Construction Accident - Slip and Fall

WRSH partner Kenneth Halperin obtained a settlement in the amount of $1,050,000 and a waiver of the client’s $237,000 workers’ compensation lien for a 47-year-old carpenter who was injured on a construction site.

The accident in question occurred while the plaintiff was in the process of removing timbers from a crane pontoon, necessitated by the fact that the crane had ceased operating. While he was in the course of performing his duties, he slipped and fell on a slippery surface that consisted of grease and/or oil left over from the crane. We alleged that this slipping hazard constituted a violation of the New York State Industrial Code.

The defendants argued that since the oil and/or grease came from the crane and was required for use of the crane, even though it was inoperable, the grease and/or oil were required to be there and thus there was no violation.
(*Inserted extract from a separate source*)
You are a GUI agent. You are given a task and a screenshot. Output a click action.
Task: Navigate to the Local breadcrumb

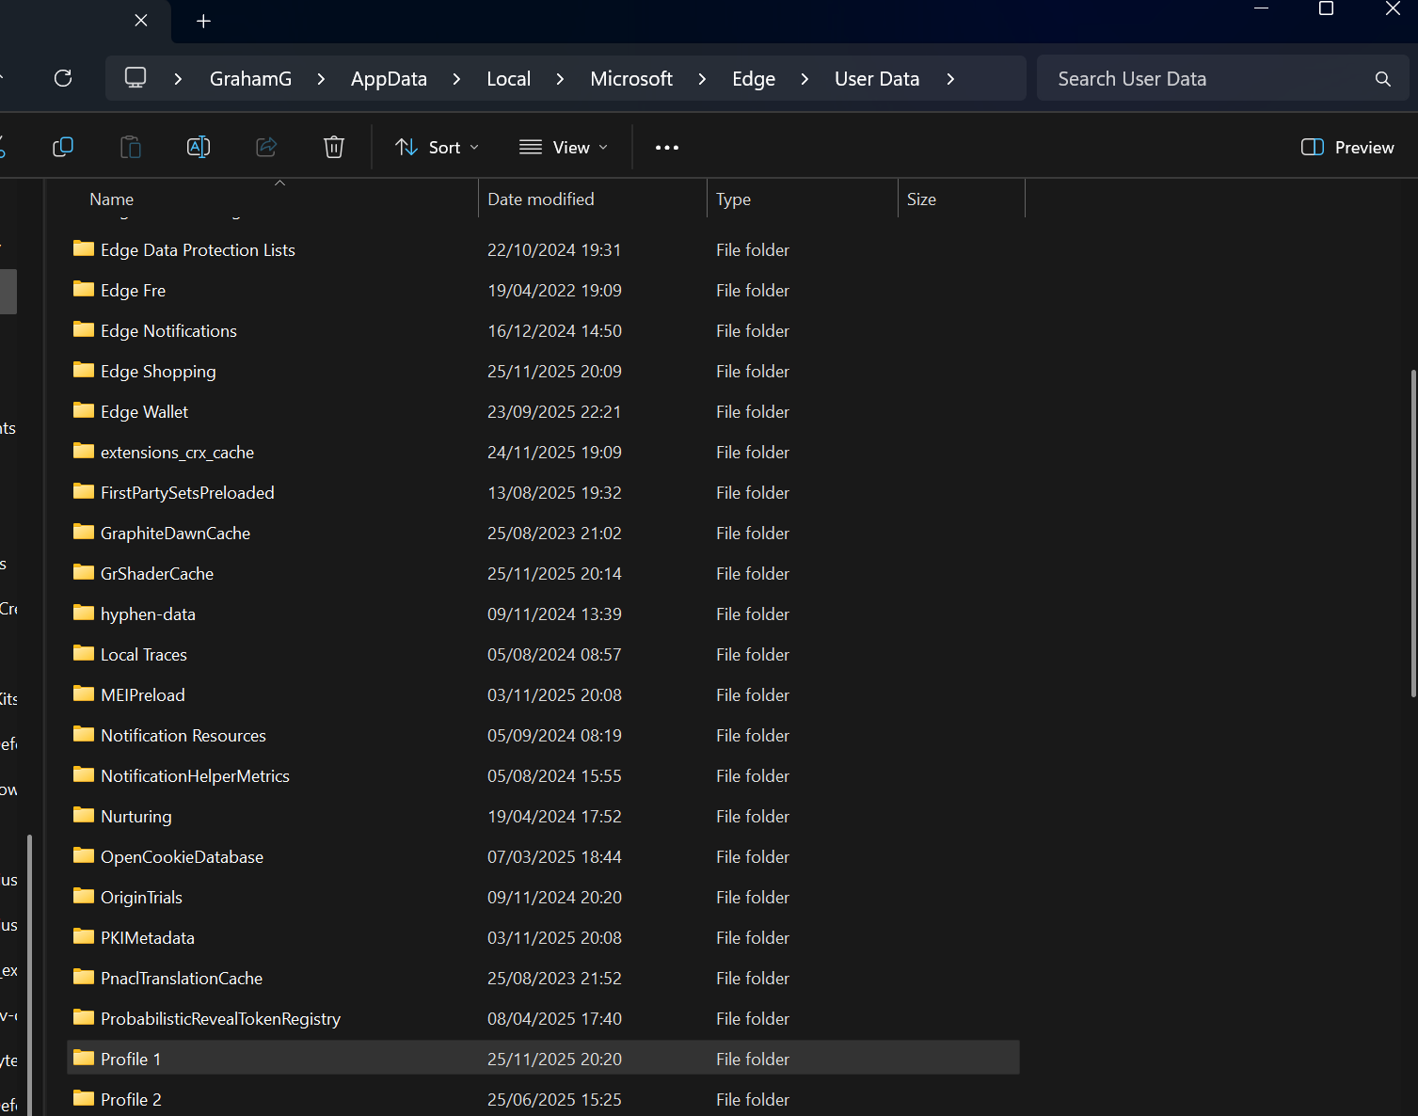[508, 79]
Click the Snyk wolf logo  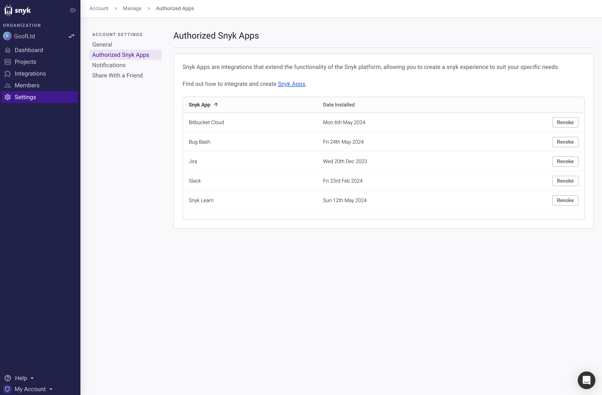[x=8, y=10]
Additionally, they had in their possession a statement from the plaintiff that was prepared by him after the accident wherein he did not mention the specific substances that caused him to fall. We argued that this was of no moment because at the time plaintiff was merely describing what happened in general terms and not preparing for litigation where he would have thought or considered to put down every detail. In fact, he was able to work for several days after the accident until the pain finally prevented him from continuing.

At the time of the settlement, motions on behalf of the general contractor and crane company to dismiss the plaintiff’s case were pending before the Court.

As a result of the accident, plaintiff underwent two surgeries to his lower back. Plaintiff did have a long-standing history for over thirty (30) years of pain in his lower back that required intermittent treatment. We argued that despite this, he was able to work in construction and that the accident made his condition worse and necessitated the two surgeries.